— Begin —

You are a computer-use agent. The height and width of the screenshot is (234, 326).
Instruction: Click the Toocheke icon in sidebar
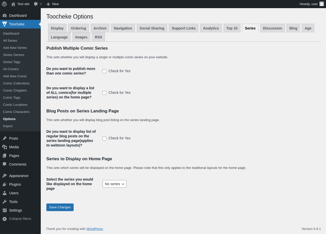coord(5,24)
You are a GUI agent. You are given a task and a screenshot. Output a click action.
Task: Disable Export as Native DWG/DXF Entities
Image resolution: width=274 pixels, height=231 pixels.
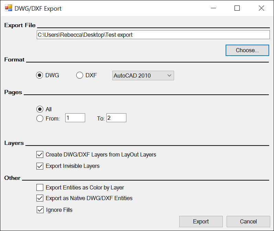(x=40, y=198)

— End —

| Exercise |
Reproduce the lines above with every instance of "screenshot" replaced by "screen capture", leaving all other text unchanged and omitting the pictures.

| Solution |
You are a computer-use agent. The height and width of the screen capture is (234, 326).
Instruction: Click the Toocheke icon in sidebar
coord(5,24)
You are a GUI agent. You are given a task and a screen capture. Output a click action.
Task: Disable Export as Native DWG/DXF Entities
Image resolution: width=274 pixels, height=231 pixels.
(x=40, y=198)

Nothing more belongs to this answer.